Through thunderous clouds they descend upon you: the gods of the watch-y-verse. With earthquake-inducing force, they slam into the ground producing a shockwave powerful enough to tear the watch off your wrist. Towering over you, armed with Breguet hand spears, clad in armor of sapphire and stainless steel, brandishing watch-dial-shields with complications only worthy of the masters of time, they announce their harsh demand: “Thou shalt only hath ONE watch!”
And as you fall to your knees in a desperate scream of anguish you wake up, sweaty and disoriented. Phew, just a nightmare! Too horrified to go back to sleep, you stumble out of bed, to your watch drawer where you cradle your darlings, whispering comforting words to them like the little babies they are to you. (While your partner is sitting straight up in bed, staring at you wide-eyed through the darkness, contemplating his/her choices in life.)

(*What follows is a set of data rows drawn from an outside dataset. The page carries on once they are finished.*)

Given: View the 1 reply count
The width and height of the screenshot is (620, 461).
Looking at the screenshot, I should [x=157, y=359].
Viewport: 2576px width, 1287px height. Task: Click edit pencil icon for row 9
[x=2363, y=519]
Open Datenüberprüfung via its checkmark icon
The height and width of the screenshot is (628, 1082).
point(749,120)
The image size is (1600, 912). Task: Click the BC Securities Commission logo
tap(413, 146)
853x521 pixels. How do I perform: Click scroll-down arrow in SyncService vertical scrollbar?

As watch enthusiasts, the idea of only having one watch is nothing short of nightmare fuel. But what if you had to only have one? Nightmares aside, it’s an interesting thought. It forces you to boil down exactly what you need from just one watch. And as soon as I saw the Seiko SPB243, I heard the faint thunder from the dark clouds gathering above. “Could this be it?” I thought. “The chosen one? The one watch to rule my wrist?”
Naturally, what one needs from a one-watch watch collection is subjective. Also dependent on budget. “Mid-range” doesn’t mean the same to everybody. There are multiple dimensions of the watch-y-verse and we don’t all live in the same one. Price point aside, the rest is purely up to the wearer. Or rather, the decider. The poor soul who must make the choice: one watch. In this case, me. So, what would I need from it? For me it would have to be a GADA watch. Go Anywhere, Do Anything. The Seiko SPB243 checked all the boxes.
Firstly, it’s gorgeous. The applied logo; the mountain-inspired indices; the dauphine hands, half brushed, half polished down the middle; the gilded seconds hand; the faux patina lume that works beautifully with the autumn brown sunburst dial; and a printed minute track running along the inside tips of the indices – all things that made my pulse rise. The case: a vintage design with those narrow lugs, beautifully polished and brushed, and a perfect size of 38x46mm. The domed AR-coated sapphire crystal, this too evoking a vintage feel as it distorts the dial from different angles, just like the old-timey acrylic ones.
The Seiko SPB243 is just as dress watch-y pretty as tool watch-y cool, with a 200 meters water resistance that encourages use in any situation and climate, and with Seiko’s Lumibrite guiding through the darkness. The reliable 6R35 movement wouldn’t give up on me easily, especially not with its 70h power reserve. The 21,600bph beat rate just adds to the tough tool-y feeling. And it looks great on a bracelet, leather band, or Nato strap.
So, what’s not to love here when imagining the Seiko SPB243 as a mid-range one-watch watch collection?
Well, I wasn’t all that thrilled about the Prospex logo on the dial. It disrupts the classic vintage style in favor of an extreme-sports vibe. Also, it’s thick, 13mm, much due to the unnecessary exhibition caseback. The screw-down crown isn’t signed, but resembles the one on the original Seiko Laurel. Lastly, the movement isn’t very accurate, +25 -15 seconds/day per Seiko’s specifications. But hey, I’ll just set it daily. I don’t mind an excuse to play with my watch.
And like predicted in the ancient times, the Seiko SPB243 was soon mine.
If I was forced to only have one watch, would this be the one? Well, I’ll say this, and I’ve chosen to end with this information to get a head start from the pitchfork-yielding purists out there (I hear that thunder rumbling again): I sold my SARB017 to buy the Seiko SPB243. K’bye!